---
name: bio-crispr-screens-in-vivo-screens
description: Designs and analyzes in vivo CRISPR screens in animal tumor models, organoids, and immune-cell adoptive transfers. Covers bottleneck math (250x cells/sgRNA requires ~25M cells implanted; impossible for most syngeneic models, forcing focused libraries), focused library design (Manguso 2017 Nature 547:413 immune screen; Chen 2015 tumor screens), CRISPR-StAR intrinsic-control screening (Uijttewaal 2025 Nat Biotechnol 43:1848), clonal-dynamics-limited detection, tumor-explant DNA recovery, syngeneic vs xenograft vs PDX considerations, and the relationship to downstream MAGeCK / drugZ analysis. Use when designing in vivo CRISPR screens for tumor / immune / metastasis biology, choosing focused vs genome-wide for animal models, addressing bottleneck-induced clonal collapse, picking the syngeneic / xenograft / PDX model, integrating in vivo with in vitro results, or applying CRISPR-StAR for animal experiments.
tool_type: mixed
primary_tool: MAGeCK
---

## Version Compatibility

Reference examples tested with: MAGeCK 0.5.9+, MAGeCK-VISPR 0.5.6+, pandas 2.2+, numpy 1.26+.
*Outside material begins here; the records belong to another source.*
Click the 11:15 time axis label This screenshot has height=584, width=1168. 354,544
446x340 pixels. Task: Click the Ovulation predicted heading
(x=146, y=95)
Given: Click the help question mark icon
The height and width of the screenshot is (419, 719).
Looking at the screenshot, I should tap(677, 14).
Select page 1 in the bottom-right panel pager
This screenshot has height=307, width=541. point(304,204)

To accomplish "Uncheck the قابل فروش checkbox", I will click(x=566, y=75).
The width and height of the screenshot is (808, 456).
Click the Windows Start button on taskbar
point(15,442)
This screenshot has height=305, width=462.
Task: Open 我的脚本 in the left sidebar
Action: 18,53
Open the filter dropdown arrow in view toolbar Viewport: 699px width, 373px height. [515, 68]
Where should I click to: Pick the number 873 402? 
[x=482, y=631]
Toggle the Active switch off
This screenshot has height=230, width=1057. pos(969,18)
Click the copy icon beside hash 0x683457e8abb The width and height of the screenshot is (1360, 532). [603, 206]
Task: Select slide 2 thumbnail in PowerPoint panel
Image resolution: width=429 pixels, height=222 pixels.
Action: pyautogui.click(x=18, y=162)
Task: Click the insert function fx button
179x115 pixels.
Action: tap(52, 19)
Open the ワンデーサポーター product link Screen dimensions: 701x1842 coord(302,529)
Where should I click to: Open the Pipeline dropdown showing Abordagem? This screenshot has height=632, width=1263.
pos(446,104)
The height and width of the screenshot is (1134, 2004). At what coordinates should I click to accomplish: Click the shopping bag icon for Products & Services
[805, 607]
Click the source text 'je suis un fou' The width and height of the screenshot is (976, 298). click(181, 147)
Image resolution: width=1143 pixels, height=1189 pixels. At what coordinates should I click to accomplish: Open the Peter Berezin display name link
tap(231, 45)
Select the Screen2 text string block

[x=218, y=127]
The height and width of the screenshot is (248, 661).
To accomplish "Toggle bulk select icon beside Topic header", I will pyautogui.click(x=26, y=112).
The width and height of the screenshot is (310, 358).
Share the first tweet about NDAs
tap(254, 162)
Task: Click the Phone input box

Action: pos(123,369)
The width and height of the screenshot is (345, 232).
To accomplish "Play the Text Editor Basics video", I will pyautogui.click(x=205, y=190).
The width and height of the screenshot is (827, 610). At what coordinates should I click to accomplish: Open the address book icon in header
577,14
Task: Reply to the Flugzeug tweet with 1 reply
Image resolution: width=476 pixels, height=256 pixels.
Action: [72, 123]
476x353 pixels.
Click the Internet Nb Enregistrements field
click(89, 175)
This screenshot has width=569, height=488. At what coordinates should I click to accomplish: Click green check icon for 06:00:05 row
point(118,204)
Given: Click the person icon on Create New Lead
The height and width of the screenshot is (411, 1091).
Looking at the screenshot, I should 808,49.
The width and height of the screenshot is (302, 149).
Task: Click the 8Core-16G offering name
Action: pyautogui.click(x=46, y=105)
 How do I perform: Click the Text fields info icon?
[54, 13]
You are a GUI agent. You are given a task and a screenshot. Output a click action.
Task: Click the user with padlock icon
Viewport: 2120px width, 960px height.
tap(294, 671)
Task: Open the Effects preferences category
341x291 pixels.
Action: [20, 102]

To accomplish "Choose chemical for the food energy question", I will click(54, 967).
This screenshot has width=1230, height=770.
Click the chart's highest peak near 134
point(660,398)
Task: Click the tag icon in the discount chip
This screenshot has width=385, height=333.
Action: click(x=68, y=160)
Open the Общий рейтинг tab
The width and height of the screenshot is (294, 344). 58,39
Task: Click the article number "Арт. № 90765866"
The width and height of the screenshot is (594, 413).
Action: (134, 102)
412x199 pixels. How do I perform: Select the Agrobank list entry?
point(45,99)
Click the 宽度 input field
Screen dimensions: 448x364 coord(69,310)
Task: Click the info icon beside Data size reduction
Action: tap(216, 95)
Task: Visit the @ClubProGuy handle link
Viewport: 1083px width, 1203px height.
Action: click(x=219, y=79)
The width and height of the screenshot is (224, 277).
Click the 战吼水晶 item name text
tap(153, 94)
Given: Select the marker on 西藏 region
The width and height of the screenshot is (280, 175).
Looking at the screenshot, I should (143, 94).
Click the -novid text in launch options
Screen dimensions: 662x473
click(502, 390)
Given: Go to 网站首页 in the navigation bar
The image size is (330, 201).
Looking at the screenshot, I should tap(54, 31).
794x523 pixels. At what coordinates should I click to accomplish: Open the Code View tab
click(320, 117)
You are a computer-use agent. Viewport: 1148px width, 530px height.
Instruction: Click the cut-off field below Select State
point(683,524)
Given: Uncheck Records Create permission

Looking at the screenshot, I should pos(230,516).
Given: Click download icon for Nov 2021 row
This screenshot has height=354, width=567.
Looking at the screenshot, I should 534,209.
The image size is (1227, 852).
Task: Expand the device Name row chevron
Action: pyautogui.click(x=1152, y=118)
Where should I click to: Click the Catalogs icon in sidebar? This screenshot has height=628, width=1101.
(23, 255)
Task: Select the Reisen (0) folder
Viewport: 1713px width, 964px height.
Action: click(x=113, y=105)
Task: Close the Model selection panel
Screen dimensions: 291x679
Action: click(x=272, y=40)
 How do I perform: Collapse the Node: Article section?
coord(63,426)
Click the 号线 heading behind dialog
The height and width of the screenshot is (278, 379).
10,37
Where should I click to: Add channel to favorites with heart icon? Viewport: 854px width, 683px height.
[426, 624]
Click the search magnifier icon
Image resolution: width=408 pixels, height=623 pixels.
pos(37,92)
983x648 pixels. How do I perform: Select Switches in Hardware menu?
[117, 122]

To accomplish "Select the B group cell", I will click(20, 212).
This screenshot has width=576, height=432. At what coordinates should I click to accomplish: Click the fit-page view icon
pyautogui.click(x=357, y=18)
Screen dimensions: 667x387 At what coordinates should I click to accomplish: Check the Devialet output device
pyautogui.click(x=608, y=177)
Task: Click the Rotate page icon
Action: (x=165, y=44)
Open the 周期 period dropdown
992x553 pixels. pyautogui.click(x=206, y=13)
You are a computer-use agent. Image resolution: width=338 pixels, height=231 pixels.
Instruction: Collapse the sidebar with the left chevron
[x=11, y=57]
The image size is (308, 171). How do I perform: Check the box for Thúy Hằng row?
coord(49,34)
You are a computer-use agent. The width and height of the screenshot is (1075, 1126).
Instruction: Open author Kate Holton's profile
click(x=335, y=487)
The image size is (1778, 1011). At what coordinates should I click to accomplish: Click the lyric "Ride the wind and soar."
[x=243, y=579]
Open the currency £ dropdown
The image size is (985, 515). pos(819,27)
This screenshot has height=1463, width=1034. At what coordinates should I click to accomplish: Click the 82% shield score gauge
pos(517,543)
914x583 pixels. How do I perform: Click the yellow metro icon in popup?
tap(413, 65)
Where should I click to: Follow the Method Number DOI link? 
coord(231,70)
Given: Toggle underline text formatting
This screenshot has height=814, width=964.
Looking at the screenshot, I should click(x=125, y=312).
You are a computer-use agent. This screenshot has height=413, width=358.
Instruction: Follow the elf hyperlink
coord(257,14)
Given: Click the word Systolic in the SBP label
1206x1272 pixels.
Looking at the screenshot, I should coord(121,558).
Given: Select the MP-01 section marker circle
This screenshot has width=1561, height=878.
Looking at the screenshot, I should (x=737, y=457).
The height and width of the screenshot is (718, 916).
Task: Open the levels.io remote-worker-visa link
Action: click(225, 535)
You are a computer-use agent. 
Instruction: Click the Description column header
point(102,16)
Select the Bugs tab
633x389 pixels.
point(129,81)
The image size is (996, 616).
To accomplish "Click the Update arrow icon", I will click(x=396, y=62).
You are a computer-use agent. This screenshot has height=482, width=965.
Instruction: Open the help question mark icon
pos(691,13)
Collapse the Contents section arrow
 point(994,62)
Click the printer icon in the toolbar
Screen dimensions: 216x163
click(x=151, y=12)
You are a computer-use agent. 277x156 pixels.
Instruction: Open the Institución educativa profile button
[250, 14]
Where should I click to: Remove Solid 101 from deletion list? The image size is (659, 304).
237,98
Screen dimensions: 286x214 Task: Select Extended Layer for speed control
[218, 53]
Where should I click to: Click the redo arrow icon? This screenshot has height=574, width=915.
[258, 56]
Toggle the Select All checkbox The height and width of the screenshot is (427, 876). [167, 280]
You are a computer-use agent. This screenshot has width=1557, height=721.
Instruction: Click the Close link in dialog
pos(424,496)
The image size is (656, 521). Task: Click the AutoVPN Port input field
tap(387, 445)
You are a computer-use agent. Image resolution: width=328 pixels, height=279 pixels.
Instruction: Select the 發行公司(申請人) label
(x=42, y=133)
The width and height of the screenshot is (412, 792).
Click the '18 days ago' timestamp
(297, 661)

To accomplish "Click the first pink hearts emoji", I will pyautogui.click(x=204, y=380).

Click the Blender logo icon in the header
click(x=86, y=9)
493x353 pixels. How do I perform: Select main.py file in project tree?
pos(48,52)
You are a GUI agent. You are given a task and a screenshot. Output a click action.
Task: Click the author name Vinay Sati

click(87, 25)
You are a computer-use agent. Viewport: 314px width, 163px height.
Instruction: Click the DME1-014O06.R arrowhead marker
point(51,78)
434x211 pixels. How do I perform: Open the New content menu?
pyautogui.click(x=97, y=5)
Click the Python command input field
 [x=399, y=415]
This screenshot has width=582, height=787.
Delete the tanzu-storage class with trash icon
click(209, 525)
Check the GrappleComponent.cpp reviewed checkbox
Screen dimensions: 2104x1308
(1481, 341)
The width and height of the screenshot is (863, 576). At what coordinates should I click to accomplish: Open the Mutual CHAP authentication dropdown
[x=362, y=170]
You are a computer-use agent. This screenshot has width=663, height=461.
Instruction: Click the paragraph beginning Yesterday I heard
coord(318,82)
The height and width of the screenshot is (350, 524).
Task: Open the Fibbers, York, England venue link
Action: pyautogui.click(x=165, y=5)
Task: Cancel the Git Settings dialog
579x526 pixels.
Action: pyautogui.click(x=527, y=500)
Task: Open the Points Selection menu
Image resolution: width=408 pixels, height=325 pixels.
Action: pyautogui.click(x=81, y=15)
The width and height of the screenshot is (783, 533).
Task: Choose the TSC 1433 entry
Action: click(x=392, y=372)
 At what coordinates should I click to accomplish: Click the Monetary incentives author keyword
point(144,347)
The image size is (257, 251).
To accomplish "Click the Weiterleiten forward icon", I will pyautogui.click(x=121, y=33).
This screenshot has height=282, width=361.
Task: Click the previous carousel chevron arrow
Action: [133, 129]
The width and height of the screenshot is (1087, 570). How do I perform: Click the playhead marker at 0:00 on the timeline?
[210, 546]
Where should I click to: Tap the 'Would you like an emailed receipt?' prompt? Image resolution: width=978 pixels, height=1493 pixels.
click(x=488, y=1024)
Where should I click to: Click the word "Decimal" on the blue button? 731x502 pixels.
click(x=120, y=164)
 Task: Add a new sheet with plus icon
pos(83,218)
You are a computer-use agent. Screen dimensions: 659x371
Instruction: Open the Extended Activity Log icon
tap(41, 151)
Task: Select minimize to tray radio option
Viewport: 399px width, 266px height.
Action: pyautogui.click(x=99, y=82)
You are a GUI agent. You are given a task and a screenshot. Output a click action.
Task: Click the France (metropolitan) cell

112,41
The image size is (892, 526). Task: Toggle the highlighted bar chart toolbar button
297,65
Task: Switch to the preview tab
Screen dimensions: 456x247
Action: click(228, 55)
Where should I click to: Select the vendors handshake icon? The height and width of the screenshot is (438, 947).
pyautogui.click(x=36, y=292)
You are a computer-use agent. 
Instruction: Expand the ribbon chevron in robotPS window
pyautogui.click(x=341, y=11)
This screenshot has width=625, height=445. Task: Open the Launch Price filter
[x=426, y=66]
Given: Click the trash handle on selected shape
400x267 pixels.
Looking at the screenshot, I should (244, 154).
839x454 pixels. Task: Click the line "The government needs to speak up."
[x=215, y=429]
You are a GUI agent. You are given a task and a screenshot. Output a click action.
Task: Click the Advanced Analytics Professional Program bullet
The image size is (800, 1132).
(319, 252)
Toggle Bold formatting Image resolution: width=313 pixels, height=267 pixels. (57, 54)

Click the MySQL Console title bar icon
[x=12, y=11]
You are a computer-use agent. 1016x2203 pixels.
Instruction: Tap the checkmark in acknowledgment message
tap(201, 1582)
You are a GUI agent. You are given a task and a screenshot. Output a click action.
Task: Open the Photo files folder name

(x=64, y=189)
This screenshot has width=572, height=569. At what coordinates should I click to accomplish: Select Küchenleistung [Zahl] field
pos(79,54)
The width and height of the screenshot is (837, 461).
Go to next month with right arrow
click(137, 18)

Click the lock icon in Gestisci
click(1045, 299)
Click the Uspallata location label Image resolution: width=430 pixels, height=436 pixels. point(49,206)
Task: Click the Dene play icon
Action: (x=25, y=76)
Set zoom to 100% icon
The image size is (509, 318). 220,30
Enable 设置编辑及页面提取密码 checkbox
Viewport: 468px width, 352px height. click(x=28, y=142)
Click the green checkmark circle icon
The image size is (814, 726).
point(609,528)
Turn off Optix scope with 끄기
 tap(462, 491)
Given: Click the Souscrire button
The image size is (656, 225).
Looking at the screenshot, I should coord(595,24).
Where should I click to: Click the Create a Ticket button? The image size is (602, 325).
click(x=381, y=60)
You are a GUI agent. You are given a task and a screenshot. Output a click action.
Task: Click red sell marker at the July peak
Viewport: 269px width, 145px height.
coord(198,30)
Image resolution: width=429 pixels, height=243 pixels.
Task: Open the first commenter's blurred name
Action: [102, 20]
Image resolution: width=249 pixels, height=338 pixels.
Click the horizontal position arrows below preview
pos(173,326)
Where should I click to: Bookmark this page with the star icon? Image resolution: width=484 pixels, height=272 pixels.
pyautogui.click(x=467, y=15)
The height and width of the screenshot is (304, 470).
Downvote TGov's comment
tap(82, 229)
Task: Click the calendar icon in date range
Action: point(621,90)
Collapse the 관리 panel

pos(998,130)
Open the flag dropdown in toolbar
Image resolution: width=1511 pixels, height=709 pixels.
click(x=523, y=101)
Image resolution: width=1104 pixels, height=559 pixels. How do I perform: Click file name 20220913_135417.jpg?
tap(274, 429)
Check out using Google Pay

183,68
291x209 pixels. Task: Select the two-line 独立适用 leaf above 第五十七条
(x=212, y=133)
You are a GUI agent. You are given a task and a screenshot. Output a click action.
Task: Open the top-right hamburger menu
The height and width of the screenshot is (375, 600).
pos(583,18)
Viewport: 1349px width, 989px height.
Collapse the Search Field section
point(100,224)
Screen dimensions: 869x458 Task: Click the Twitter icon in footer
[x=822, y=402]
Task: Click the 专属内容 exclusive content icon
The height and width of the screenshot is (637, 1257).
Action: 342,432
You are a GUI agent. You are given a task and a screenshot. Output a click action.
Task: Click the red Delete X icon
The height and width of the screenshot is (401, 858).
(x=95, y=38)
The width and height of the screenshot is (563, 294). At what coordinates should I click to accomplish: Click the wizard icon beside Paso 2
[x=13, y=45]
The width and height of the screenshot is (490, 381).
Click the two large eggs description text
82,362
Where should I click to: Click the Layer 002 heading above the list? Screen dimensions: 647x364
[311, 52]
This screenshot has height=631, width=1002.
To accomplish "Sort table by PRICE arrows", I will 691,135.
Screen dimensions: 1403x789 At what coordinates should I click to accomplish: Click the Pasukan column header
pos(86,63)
Before using code patterns, verify installed versions match. If versions differ:
- CLI: `mageck --version`
- Reference focused libraries: Manguso 2017, Chen 2015, public Addgene aliquots

If code throws ImportError, AttributeError, or TypeError, introspect the installed package and adapt the example to match the actual API rather than retrying.

## In Vivo CRISPR Screen Analysis

**"Design or analyze an in vivo CRISPR screen"** -> Account for the dramatic bottleneck during animal implantation and tumor growth; use focused libraries; recover DNA from tumor explants; analyze with bottleneck-adjusted hit calling.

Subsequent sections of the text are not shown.